Copy every line from the data below in which the string "using" can be found.

--- Source material Enclosed Below ---

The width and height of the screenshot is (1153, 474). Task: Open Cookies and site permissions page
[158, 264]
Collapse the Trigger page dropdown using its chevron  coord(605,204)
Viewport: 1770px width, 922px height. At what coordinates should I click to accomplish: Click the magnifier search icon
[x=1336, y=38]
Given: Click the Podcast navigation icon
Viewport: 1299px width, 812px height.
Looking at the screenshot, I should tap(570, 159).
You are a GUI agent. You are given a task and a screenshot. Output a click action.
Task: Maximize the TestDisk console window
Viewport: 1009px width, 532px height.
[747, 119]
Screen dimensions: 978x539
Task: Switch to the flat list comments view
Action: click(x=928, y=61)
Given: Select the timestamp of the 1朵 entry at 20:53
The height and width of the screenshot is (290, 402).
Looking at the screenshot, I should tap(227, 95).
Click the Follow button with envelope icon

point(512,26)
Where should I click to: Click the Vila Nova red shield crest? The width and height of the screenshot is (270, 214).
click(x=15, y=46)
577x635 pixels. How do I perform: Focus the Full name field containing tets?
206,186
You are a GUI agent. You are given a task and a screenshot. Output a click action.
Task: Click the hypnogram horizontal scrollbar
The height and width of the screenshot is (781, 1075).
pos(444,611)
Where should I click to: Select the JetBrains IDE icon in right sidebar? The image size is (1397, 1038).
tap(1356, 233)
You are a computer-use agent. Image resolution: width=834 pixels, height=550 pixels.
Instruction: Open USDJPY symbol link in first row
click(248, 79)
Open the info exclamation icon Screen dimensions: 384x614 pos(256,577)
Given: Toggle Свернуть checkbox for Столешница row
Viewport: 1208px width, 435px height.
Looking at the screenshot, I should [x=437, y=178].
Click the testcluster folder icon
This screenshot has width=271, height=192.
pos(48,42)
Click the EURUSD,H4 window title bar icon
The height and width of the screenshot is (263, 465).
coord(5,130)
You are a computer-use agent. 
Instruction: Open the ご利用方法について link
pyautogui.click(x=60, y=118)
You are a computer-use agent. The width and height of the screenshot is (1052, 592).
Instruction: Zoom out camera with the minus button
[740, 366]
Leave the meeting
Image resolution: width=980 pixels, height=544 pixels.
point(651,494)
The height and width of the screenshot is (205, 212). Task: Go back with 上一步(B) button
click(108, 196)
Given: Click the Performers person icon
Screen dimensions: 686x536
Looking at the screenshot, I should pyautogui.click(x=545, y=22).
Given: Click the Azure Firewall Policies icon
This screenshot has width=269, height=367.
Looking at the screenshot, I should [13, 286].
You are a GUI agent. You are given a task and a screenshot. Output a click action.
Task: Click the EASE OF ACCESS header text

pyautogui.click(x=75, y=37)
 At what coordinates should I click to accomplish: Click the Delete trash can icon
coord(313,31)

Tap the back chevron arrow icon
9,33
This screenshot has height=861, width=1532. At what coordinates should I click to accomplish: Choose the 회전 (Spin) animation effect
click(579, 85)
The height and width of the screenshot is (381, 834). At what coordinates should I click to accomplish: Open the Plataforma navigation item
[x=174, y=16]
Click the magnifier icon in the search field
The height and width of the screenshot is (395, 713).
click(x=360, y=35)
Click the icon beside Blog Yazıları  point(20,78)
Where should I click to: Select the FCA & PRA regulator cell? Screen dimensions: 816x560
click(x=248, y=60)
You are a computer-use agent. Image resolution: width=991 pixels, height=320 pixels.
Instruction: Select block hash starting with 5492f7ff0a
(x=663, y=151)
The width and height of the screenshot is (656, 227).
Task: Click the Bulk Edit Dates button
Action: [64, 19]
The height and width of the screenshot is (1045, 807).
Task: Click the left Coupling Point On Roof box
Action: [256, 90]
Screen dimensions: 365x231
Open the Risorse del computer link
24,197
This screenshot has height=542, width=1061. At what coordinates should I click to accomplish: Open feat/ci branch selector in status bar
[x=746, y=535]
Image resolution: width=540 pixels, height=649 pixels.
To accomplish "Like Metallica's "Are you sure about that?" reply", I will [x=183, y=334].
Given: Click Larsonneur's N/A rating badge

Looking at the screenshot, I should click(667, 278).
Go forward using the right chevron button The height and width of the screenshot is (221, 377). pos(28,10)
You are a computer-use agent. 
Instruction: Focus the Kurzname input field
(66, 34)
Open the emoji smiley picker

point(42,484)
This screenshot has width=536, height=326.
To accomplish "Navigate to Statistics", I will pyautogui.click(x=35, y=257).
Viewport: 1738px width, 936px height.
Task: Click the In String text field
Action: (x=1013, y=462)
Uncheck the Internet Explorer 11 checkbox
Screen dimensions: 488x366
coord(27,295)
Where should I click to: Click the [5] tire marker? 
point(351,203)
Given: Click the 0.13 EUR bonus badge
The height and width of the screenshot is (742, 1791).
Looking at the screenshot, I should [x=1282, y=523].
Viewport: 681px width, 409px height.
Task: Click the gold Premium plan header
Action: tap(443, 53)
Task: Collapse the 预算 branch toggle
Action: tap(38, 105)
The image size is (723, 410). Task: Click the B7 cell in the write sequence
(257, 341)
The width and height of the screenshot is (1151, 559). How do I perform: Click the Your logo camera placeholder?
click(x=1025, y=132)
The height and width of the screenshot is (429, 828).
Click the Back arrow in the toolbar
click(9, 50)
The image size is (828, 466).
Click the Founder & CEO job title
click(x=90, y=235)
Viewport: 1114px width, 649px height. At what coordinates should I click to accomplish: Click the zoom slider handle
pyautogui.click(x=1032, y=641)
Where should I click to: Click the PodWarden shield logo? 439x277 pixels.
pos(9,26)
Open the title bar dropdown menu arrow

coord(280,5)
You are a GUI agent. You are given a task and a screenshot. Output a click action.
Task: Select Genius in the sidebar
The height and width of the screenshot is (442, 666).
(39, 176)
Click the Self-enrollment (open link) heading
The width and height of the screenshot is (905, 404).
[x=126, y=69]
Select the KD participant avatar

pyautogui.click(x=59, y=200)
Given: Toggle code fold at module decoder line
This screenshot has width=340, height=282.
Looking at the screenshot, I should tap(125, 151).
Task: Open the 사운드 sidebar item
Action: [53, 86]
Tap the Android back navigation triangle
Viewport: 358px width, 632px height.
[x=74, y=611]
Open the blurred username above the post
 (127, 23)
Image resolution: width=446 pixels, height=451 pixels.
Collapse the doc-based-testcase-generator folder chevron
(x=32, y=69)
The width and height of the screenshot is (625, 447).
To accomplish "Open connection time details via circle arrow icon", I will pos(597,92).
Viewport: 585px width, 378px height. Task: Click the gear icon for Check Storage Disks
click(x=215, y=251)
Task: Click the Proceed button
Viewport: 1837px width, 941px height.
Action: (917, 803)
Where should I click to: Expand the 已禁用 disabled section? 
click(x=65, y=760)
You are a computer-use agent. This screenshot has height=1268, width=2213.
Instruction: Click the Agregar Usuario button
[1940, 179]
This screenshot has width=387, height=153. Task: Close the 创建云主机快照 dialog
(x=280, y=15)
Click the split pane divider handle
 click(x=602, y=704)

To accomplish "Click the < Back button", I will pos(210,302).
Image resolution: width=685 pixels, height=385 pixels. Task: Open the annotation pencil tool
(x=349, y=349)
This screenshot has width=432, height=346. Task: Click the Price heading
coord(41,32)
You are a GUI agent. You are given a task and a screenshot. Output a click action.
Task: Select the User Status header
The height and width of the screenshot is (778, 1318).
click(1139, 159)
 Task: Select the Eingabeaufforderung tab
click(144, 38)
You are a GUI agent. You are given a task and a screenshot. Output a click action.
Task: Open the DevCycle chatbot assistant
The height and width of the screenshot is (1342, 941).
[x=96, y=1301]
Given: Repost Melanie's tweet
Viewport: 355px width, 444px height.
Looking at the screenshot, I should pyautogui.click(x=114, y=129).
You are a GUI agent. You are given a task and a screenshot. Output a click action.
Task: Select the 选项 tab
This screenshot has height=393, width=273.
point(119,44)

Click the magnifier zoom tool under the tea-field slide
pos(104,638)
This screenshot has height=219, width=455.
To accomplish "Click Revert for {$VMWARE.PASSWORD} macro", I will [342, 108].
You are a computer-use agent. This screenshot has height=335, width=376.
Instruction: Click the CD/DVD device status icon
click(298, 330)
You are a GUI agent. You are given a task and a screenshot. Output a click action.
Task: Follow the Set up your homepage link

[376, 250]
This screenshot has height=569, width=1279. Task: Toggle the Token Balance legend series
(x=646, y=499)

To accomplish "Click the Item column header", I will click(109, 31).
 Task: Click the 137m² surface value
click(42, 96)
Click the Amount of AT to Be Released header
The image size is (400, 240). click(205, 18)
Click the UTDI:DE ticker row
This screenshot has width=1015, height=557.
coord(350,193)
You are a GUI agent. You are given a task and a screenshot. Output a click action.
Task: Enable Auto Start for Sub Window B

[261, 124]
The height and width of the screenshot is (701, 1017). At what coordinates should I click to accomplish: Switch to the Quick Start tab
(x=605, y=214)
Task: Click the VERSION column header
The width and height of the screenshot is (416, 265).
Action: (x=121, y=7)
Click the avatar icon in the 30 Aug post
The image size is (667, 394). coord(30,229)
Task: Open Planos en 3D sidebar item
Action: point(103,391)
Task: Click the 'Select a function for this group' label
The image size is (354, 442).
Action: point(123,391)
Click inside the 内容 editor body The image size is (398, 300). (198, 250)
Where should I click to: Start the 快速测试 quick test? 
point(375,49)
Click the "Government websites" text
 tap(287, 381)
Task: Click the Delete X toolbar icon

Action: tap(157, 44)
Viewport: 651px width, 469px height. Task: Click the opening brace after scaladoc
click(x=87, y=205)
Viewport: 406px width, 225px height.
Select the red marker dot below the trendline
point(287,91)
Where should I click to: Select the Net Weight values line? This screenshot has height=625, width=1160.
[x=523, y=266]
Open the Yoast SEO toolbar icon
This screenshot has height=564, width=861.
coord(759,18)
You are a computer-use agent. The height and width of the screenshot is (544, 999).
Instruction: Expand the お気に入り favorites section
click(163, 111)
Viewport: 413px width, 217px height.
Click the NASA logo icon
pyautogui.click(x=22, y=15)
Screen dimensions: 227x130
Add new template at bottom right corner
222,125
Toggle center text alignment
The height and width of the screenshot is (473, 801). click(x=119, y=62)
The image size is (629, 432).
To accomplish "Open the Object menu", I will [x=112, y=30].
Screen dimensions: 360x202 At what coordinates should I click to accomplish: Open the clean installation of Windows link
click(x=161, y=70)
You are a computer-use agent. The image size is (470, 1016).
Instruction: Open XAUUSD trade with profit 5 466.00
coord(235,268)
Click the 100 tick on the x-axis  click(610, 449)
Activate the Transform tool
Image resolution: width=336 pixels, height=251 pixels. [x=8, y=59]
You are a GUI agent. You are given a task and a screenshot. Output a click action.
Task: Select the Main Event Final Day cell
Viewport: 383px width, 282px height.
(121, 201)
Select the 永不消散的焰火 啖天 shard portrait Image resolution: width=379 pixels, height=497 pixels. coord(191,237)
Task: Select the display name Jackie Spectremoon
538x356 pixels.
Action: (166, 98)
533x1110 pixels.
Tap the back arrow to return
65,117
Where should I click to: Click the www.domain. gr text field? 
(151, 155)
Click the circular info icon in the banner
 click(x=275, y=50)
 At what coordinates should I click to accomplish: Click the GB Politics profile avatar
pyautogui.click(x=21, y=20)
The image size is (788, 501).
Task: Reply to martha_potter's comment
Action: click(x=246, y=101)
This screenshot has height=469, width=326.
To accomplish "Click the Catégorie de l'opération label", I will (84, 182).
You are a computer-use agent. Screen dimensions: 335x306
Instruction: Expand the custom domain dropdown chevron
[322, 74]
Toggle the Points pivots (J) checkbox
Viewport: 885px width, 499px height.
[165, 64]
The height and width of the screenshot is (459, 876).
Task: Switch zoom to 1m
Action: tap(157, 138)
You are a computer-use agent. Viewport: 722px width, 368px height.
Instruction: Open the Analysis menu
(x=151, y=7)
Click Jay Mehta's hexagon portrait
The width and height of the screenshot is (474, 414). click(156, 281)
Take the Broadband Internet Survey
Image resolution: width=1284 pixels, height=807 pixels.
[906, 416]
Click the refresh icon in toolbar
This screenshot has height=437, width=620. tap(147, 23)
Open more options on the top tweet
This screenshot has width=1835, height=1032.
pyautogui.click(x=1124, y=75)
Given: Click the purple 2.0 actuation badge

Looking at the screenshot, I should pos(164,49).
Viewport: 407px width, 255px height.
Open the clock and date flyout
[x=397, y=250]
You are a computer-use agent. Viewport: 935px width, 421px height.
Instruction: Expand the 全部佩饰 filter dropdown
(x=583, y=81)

--- End of Enclosed Source material ---

*Problem solution:*
Collapse the Trigger page dropdown using its chevron  coord(605,204)
Go forward using the right chevron button The height and width of the screenshot is (221, 377). pos(28,10)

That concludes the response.